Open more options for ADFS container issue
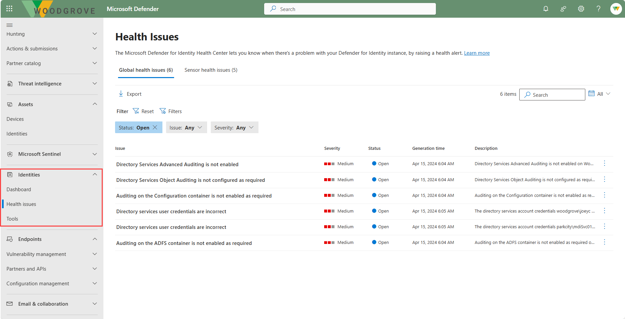 coord(604,242)
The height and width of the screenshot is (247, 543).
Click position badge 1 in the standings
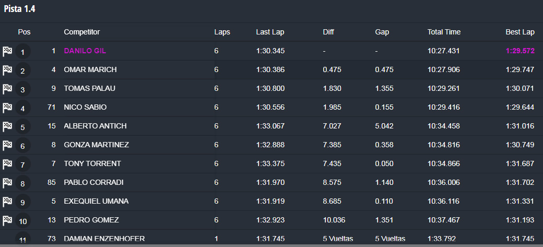(x=23, y=52)
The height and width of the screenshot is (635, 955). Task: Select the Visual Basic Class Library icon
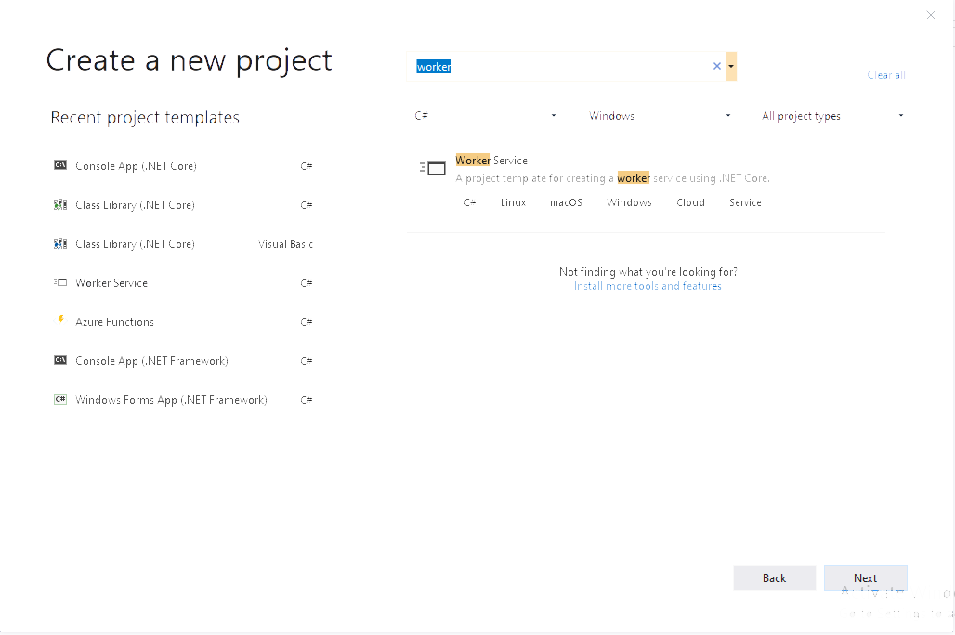60,243
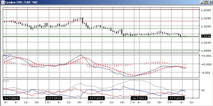Click the 1.0100 price axis label
This screenshot has height=106, width=213.
tap(206, 43)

Exercise aim: Emit an exact copy of the lines from the line bearing "The height and width of the screenshot is (247, 543)." through the last line above, inclusive, and leave the images out.

Finished task:
The height and width of the screenshot is (247, 543).
Click position badge 1 in the standings
(x=23, y=52)
The height and width of the screenshot is (635, 955). Task: Select the Visual Basic Class Library icon
60,243
Click the 1.0100 price axis label
This screenshot has height=106, width=213.
tap(206, 43)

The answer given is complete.